El revuelo creado por el cambio de criterio del Tribunal Supremo y la paralización de la situación apenas un día después está teniendo consecuencias. Se ha producido una inseguridad jurídica que no sólo está perjudicando a los bancos en bolsa, sino que ha dejado paradas unas  8.000 operaciones hipotecarias según denuncia la Federación de Asociaciones Inmobiliarias.

La Federación no sólo ha dado el dato, sino que también ha pedido responsabilidad a las entidades financieras de cara a sus clientes. Y es que la paralización de las «ventanillas hipotecarias» puede provocar el incumplimiento de acuerdos y contratos de arras ya firmados. Rara es la agencia inmobiliaria que no tiene varias operaciones, que consideraba ya hechas, paralizadas en su oficina bancaria hasta que se aclare de forma definitiva quién paga el Impuesto de Actos Jurídicos Documentados.

Agencias Inmobiliarias, compradores, vendedores, hipotecados o por estarlo, entidades financieras…la incertidumbre es absoluta y no parece que el próximo día 5, con un hipotético veredicto definitivo por parte del Supremo, pueda despejarse. Y con la más que previsible confirmación de la sentencia, que liberará del pago del impuesto a los hipotecados de los cuatro últimos años, la confrontación entre consumidores y entidades financieras se centrará en la retroactividad de la medida.
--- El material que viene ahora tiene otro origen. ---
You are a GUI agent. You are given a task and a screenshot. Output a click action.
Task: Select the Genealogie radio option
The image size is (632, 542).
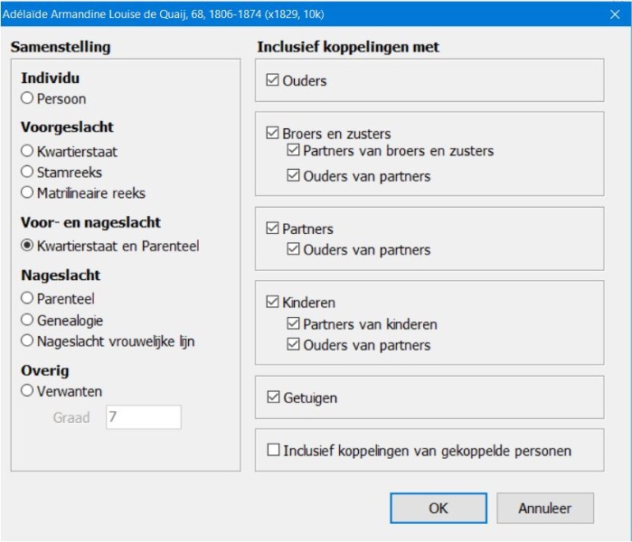(x=27, y=320)
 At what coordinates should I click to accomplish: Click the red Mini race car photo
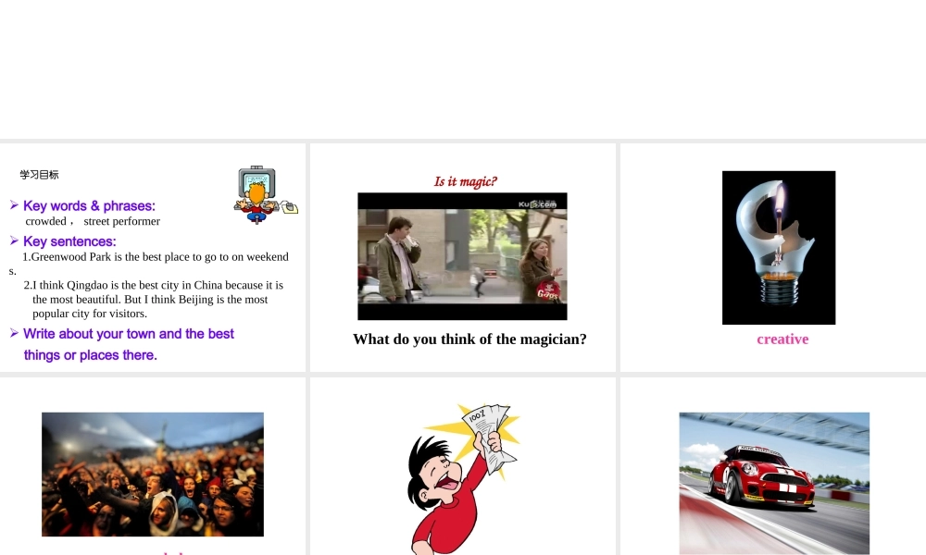pos(774,483)
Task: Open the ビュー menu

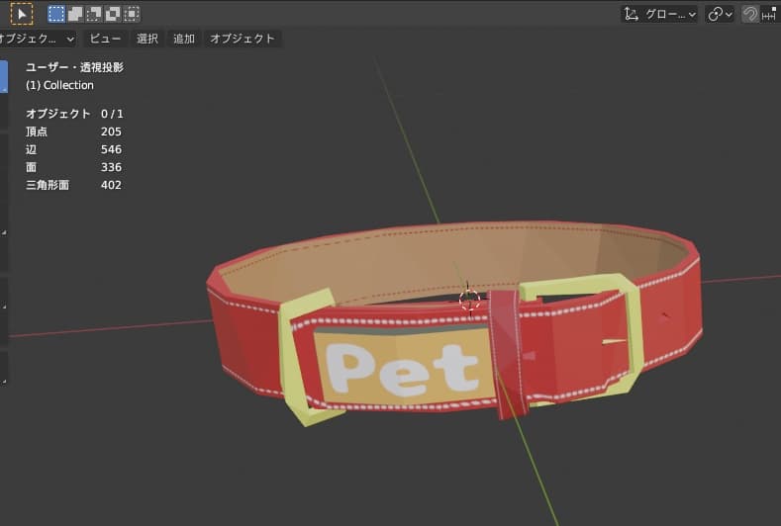Action: (x=105, y=39)
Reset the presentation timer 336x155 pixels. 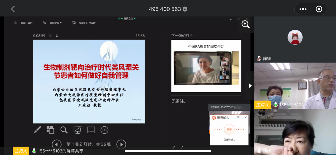point(57,36)
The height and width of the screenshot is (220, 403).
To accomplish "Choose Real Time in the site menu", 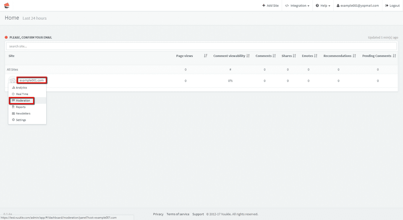I will pos(22,94).
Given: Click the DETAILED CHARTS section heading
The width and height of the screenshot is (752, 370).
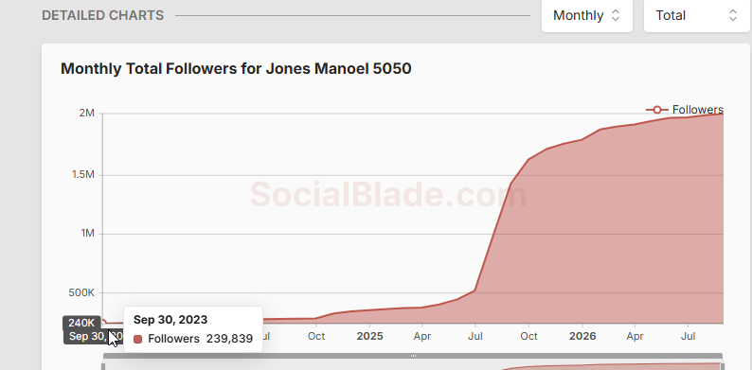Looking at the screenshot, I should pos(102,15).
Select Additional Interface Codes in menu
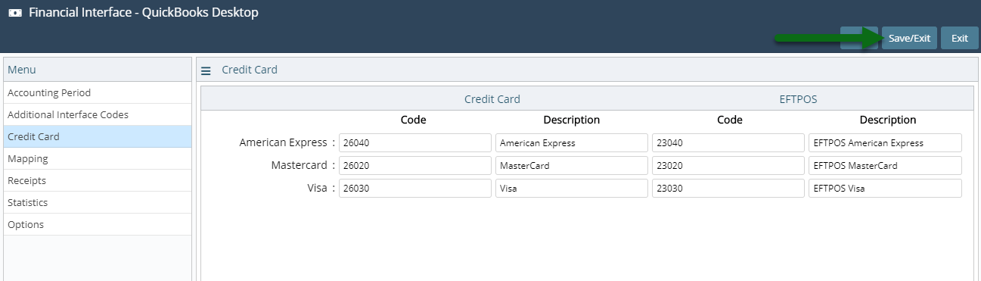Screen dimensions: 981x281 coord(98,114)
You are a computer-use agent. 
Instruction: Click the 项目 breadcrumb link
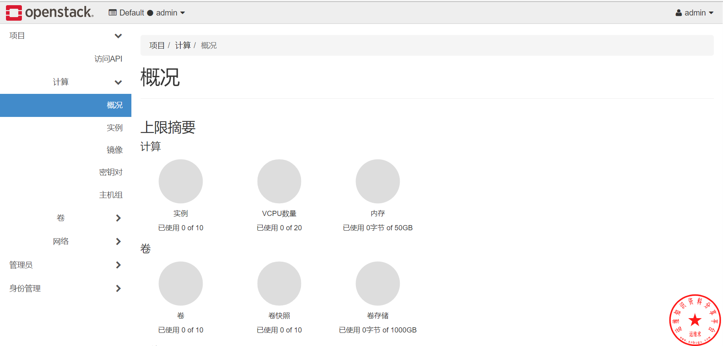click(157, 45)
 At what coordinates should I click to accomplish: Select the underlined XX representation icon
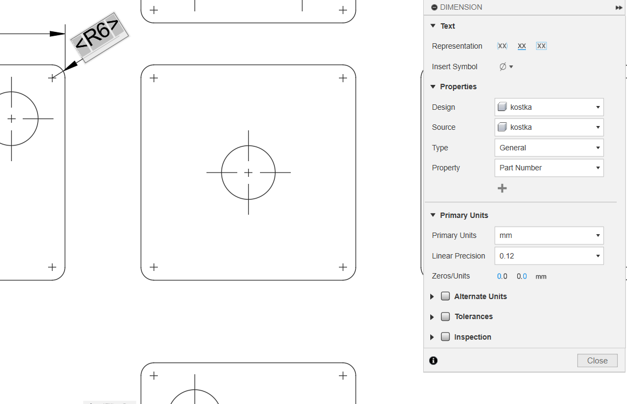pos(522,46)
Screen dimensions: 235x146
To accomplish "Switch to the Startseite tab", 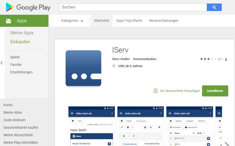I will (x=102, y=21).
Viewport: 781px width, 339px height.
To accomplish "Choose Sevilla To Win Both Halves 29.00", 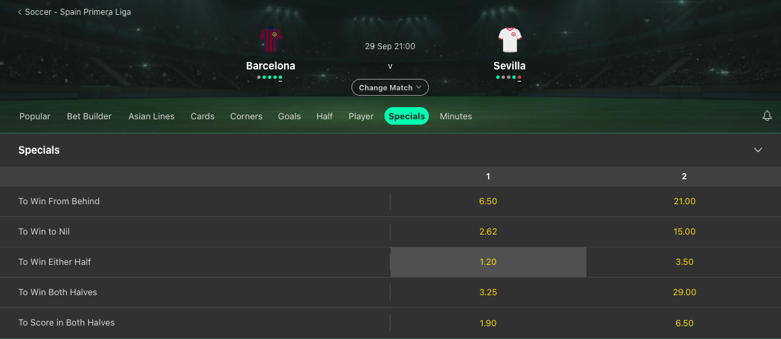I will [684, 292].
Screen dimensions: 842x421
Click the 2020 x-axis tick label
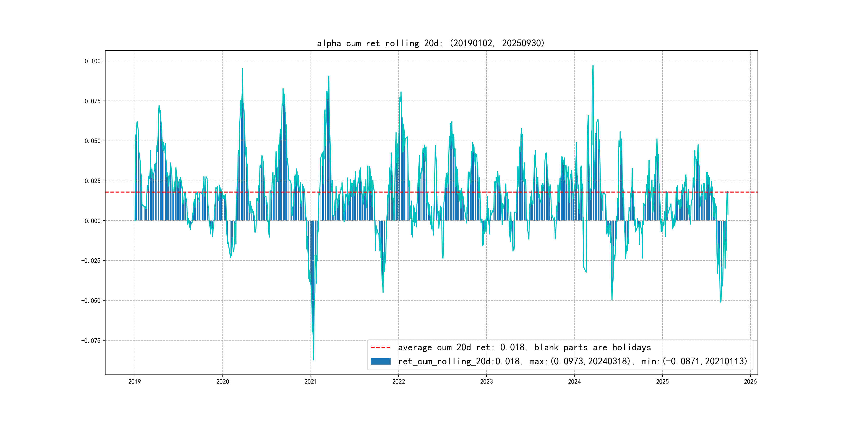[x=223, y=381]
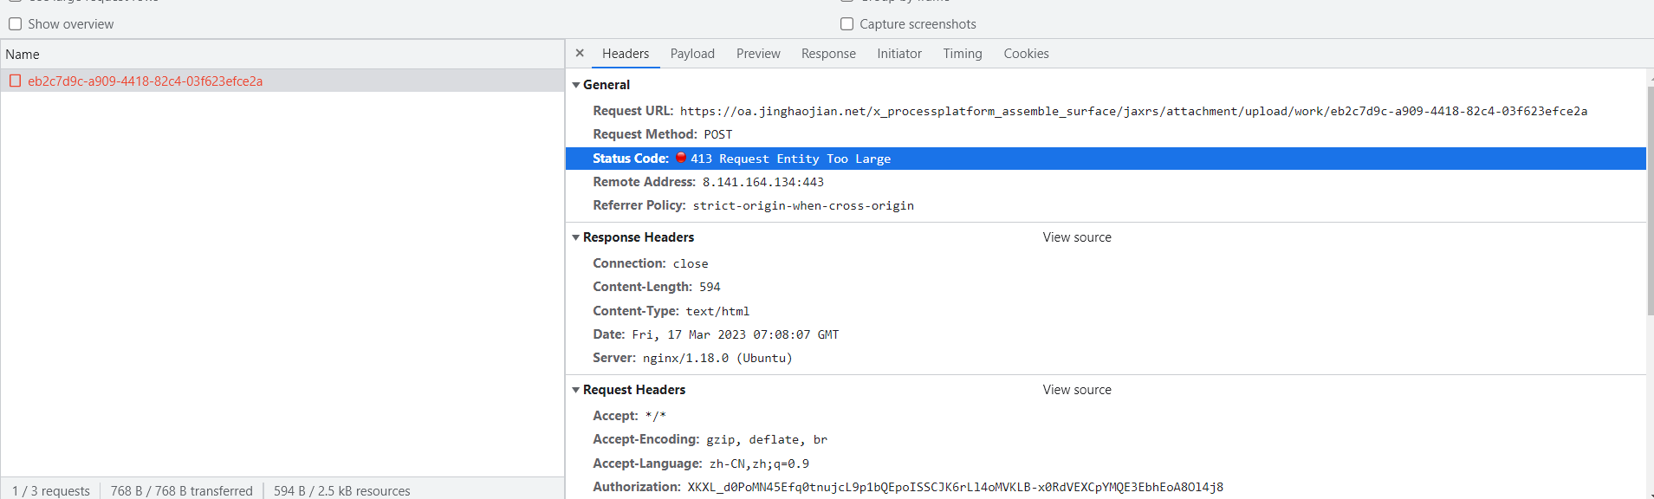
Task: Toggle the Capture screenshots checkbox
Action: pyautogui.click(x=847, y=24)
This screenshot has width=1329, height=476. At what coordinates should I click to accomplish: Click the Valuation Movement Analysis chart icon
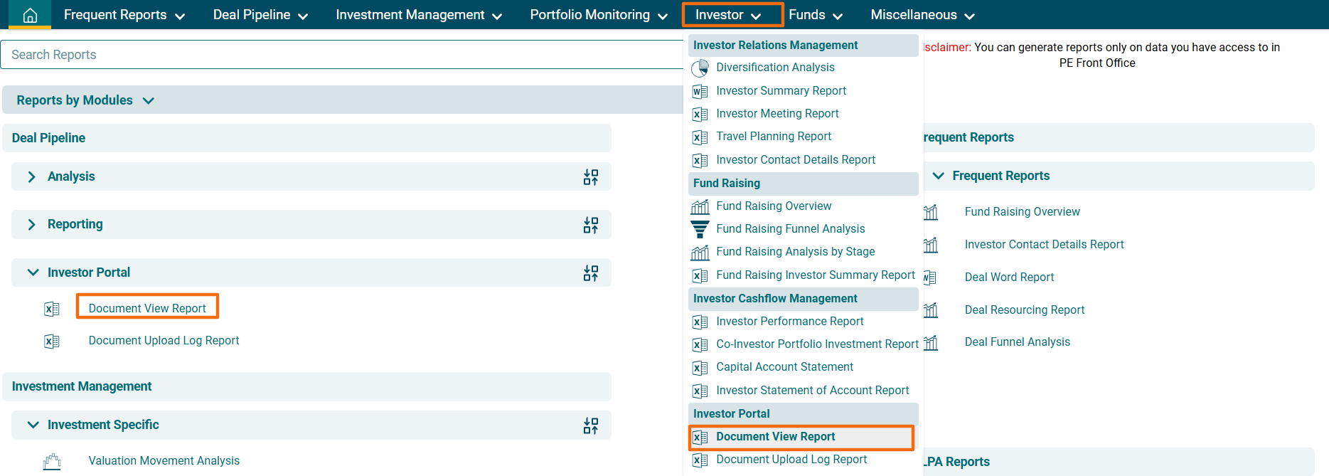pos(52,461)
La perdidas de los bancos en la bolsa, durante la pasada semana, han superado la cifra de los 9.000 millones de euros, a los que habría que sumar los 700 millones anuales de devolución del impuesto, para cuatro años seguro y para más si hay retroactividad. Es lo que tiene vivir por encima de sus posibilidades y con las leyes a su favor durante tantos años que han perdido la cuenta, que luego cuando llegan mal dadas y  llega todo de una vez. Del atasco en la Justicia y sus costes hablaremos en otro momento.